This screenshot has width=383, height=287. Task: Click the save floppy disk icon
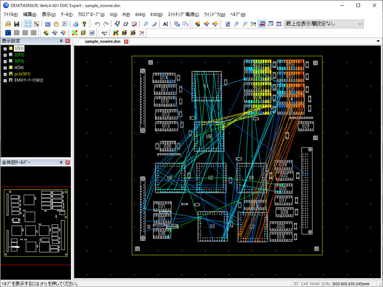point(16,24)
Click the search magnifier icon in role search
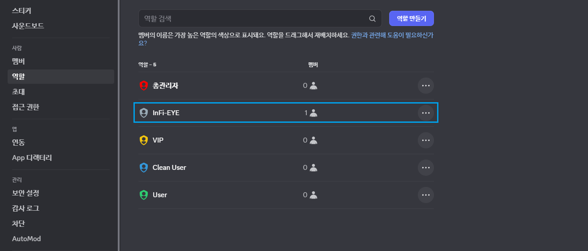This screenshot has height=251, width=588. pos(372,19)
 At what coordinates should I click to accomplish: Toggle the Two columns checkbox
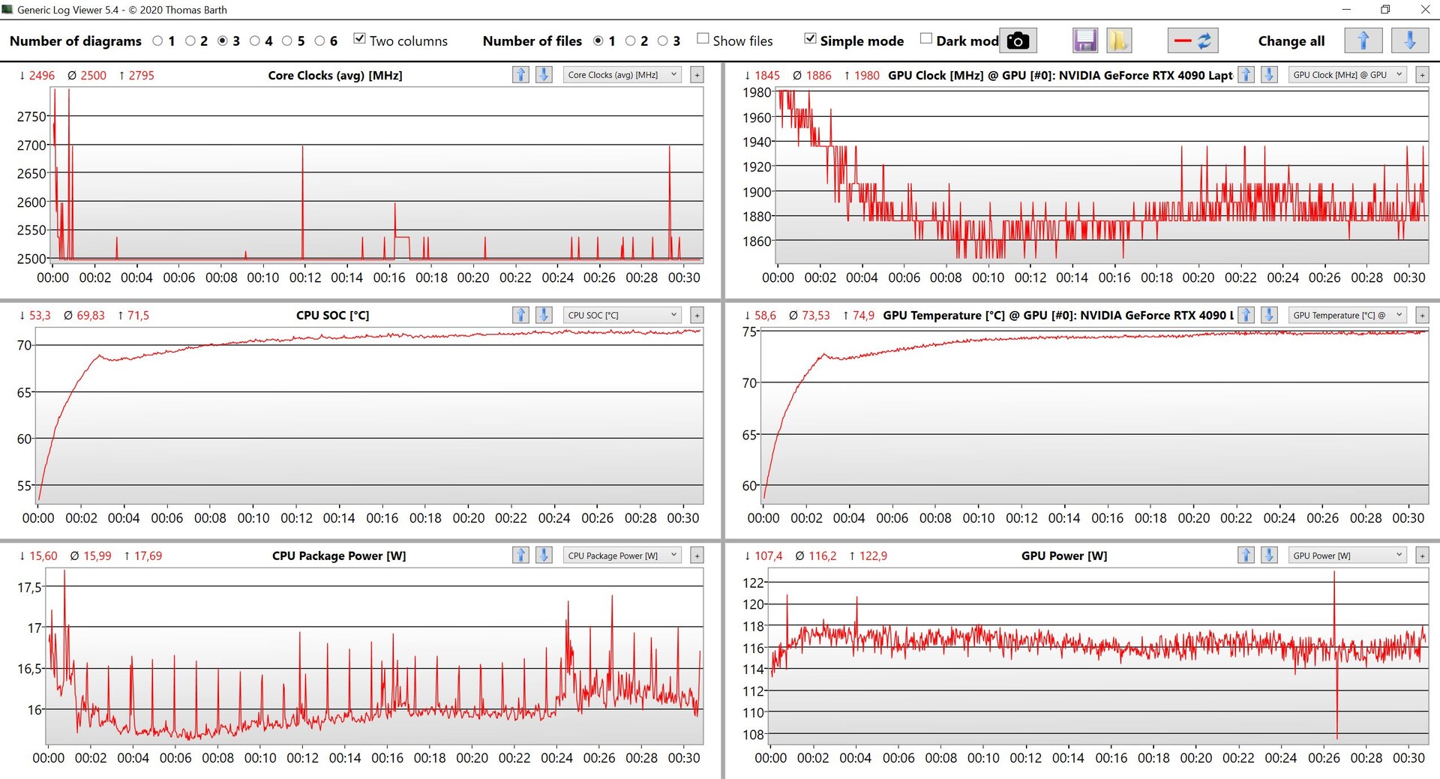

----------

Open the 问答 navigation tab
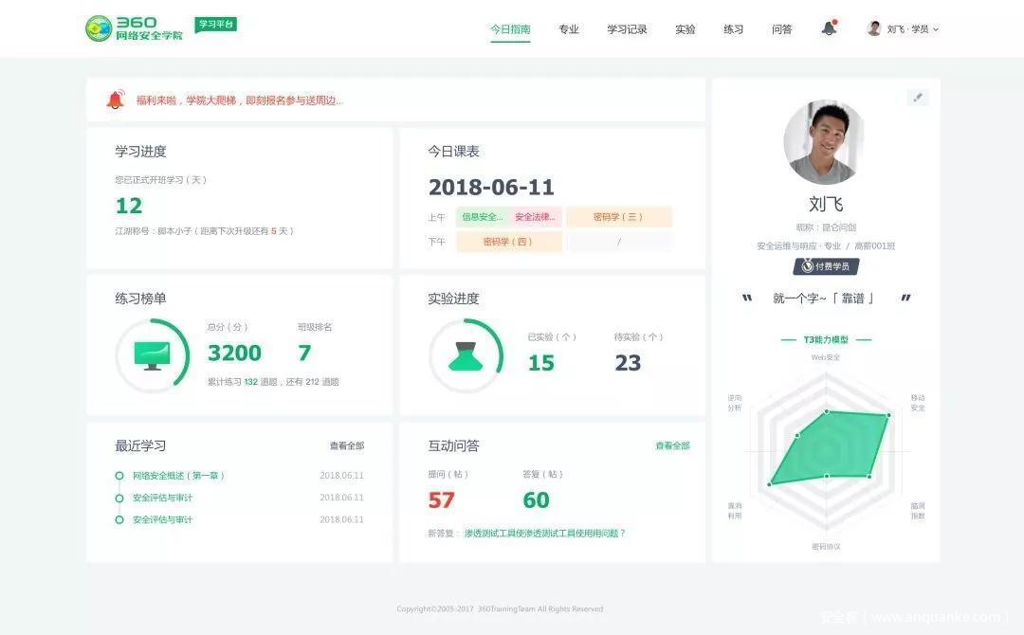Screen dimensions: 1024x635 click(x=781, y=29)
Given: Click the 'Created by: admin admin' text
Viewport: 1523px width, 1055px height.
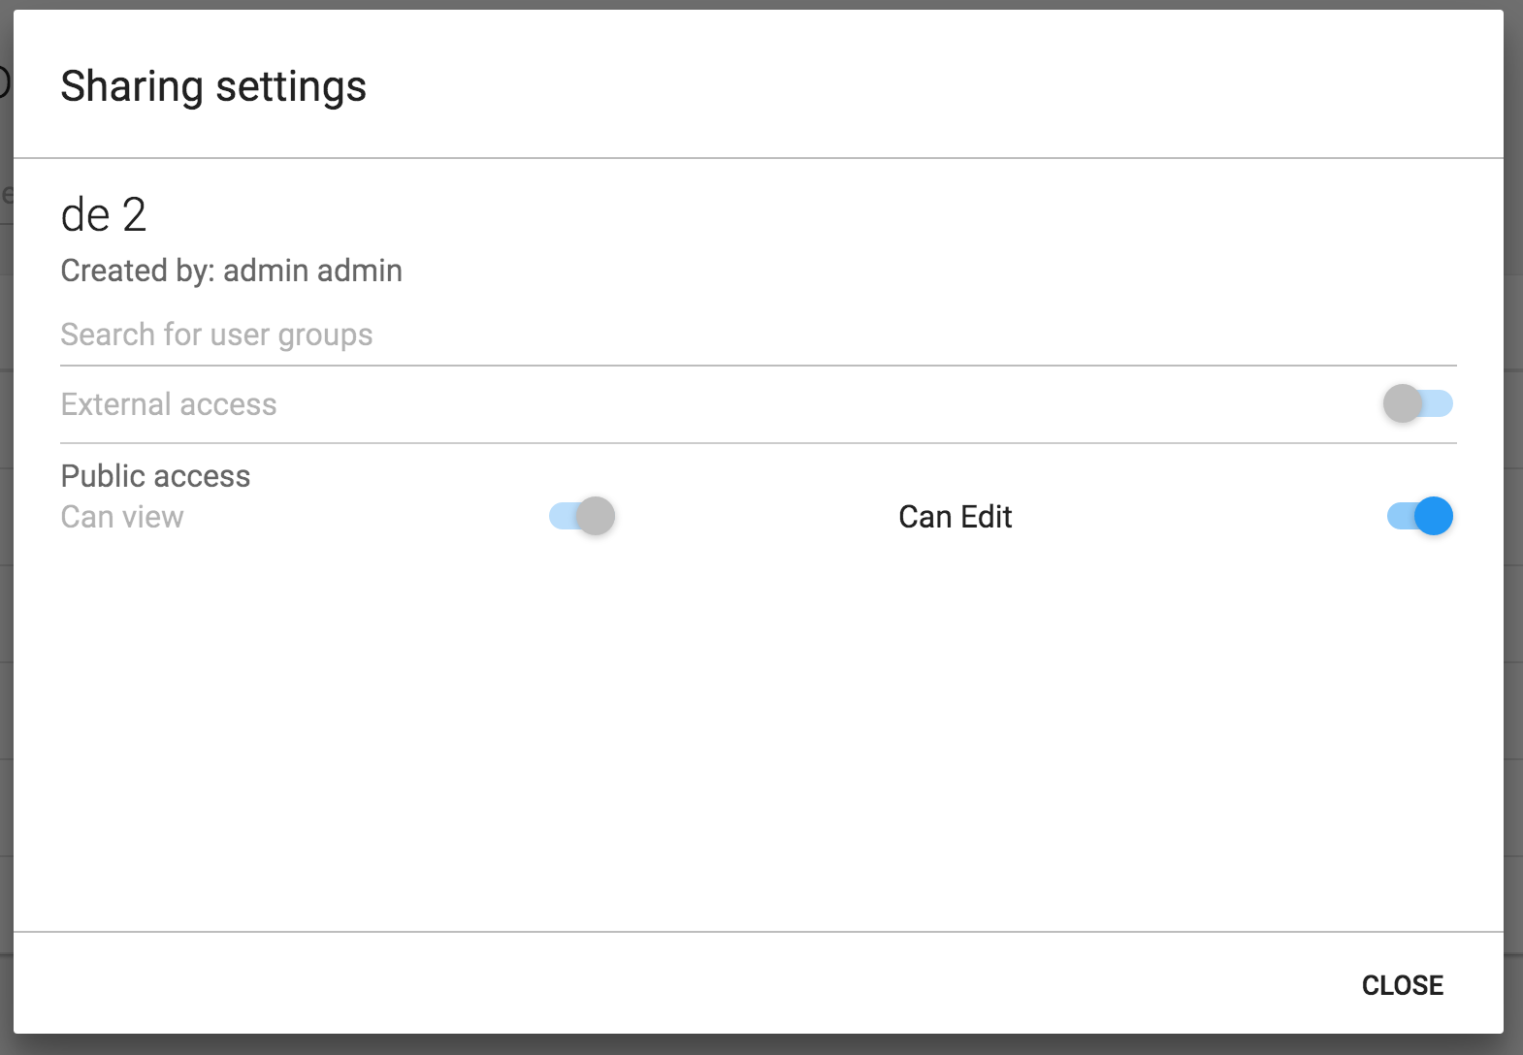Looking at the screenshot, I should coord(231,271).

----------

(Aim of the task): Retype the records above without any of the pictures, beginning with the line that contains "This screenshot has width=383, height=287." and continuing through the line that contains "At what coordinates".

(Result of the exercise):
This screenshot has width=383, height=287. Task: Click the save floppy disk icon
point(16,24)
Click the search magnifier icon in role search
This screenshot has height=251, width=588. pos(372,19)
 At what coordinates should I click to accomplish: Toggle the Two columns checkbox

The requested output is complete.